The study "underscores the potential effect of new, expensive but [effective] pharmaceuticals on public insurance programs for children with chronic illness," wrote a group led by Sonja Swenson of Stanford University.
Her team published the findings July 28 in the Journal of the American Medical Association.
The researchers tracked 2010-2012 data from more than 34,300 publicly insured children and young adults under the age of 21 in California with serious chronic health problems.
Overall, outpatient pharmacy costs totaled almost $476 million, or 20 percent of total health care costs.
Costs per child for the study period varied widely: From just 16 cents for one patient to nearly a whopping $57 million for drugs for another, unnamed patient. Swenson said her team was "shocked" by the latter amount.

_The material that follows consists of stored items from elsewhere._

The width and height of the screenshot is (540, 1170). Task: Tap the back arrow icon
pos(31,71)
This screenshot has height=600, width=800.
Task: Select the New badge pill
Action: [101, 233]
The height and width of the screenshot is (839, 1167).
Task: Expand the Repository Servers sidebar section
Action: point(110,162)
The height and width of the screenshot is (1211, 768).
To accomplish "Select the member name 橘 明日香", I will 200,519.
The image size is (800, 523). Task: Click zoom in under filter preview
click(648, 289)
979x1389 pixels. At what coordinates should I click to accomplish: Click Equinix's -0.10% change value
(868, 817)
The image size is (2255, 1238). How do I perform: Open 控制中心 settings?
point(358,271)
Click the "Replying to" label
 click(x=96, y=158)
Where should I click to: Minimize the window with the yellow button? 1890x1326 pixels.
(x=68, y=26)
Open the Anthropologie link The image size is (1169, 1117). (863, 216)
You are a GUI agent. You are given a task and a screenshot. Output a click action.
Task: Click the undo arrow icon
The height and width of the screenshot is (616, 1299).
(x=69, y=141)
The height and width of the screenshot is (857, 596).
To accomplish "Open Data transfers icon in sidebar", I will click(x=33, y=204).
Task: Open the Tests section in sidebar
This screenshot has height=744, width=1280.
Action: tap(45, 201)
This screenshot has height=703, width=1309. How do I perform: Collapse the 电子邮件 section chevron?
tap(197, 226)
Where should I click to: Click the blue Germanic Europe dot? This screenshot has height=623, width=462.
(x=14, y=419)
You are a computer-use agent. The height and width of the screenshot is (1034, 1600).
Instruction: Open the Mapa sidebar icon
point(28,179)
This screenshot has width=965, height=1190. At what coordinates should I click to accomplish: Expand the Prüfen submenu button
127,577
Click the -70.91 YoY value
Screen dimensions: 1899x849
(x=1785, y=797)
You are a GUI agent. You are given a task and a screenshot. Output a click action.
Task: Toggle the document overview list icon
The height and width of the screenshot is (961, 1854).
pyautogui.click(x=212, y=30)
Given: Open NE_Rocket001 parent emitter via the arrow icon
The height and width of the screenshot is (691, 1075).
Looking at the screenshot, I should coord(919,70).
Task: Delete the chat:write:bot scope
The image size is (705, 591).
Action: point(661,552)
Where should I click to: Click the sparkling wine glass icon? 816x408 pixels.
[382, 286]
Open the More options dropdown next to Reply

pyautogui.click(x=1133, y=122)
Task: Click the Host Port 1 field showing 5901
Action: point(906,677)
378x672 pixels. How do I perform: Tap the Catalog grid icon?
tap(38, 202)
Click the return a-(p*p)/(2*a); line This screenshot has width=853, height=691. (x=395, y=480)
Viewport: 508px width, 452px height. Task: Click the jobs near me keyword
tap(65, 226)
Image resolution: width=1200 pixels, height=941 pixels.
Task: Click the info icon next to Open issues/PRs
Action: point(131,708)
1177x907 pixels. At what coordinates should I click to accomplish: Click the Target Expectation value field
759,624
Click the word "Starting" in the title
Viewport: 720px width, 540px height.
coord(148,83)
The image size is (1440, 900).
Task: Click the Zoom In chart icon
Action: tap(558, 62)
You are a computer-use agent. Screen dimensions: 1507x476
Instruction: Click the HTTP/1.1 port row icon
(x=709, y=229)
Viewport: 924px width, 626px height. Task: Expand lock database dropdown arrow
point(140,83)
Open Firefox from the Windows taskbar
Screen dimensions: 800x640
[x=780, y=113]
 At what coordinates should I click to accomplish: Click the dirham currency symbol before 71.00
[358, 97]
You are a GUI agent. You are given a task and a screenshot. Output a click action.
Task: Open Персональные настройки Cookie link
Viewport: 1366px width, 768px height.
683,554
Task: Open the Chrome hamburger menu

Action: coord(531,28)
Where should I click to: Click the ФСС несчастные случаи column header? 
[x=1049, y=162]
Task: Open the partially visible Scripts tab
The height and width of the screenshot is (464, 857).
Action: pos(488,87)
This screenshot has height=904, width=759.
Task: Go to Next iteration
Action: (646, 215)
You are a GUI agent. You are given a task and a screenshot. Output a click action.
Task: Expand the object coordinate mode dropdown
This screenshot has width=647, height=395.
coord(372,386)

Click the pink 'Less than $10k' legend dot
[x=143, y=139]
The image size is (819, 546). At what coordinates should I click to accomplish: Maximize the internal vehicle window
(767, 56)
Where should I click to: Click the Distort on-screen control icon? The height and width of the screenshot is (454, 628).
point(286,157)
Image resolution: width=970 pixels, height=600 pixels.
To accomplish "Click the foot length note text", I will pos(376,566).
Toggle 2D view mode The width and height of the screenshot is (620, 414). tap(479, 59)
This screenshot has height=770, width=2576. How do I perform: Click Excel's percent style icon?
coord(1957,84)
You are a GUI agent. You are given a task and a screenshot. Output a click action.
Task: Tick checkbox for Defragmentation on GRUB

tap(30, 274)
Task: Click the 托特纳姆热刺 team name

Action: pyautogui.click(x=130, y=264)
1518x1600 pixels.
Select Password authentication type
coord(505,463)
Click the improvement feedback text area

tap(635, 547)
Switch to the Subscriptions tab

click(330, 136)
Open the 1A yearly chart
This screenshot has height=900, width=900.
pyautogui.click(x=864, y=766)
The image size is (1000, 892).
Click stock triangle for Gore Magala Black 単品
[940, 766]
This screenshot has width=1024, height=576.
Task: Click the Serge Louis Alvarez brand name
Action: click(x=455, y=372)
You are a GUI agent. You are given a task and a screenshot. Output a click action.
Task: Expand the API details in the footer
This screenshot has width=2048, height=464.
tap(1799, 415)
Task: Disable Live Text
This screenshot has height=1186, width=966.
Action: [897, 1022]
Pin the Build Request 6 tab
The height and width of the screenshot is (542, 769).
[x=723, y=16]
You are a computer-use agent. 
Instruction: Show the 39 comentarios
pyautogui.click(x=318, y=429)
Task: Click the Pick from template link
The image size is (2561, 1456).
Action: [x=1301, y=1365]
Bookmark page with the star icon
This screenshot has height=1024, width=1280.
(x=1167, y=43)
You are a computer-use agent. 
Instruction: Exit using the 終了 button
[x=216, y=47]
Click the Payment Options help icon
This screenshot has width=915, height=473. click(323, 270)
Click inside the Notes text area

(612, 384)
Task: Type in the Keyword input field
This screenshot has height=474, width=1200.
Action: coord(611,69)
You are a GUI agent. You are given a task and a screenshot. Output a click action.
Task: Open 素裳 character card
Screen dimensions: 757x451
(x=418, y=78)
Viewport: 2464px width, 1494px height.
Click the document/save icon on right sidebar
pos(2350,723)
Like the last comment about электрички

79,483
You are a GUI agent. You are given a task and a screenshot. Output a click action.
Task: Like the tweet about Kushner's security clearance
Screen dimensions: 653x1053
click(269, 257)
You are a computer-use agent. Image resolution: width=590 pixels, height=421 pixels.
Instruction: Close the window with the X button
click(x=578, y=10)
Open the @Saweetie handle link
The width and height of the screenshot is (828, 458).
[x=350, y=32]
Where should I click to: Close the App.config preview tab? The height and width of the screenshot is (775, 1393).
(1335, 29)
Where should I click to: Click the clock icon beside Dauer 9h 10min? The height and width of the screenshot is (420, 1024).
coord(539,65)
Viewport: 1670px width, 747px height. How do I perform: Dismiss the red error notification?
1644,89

Hemophilia treatment took a big share of outpatient drug costs: 42 percent of spending, according to the study.
One type of therapy, called antihemophilic factor, accounted for 98 percent of spending on children with hemophilia, or 41 percent of total pharmacy spending -- even though children treated with antihemophilic factor accounted for just 0.4 percent of all the children in the study.
Antihemophilic factor is a protein that is essential to normal blood clotting and is lacking or deficient in persons having hemophilia A, the authors explained.
The average per-child cost for antihemophilic factor was about $1.3 million over the time span covered by the study.
The next largest percentage of spending was just over 9 percent for central nervous system drugs, with an average amount of $1,869 per child, the researchers reported.
Swenson's group believes that "antihemophilic factor is highly [effective] and essential in caring for children with hemophilia, putting pressure on public programs" to figure out ways to bring costs down.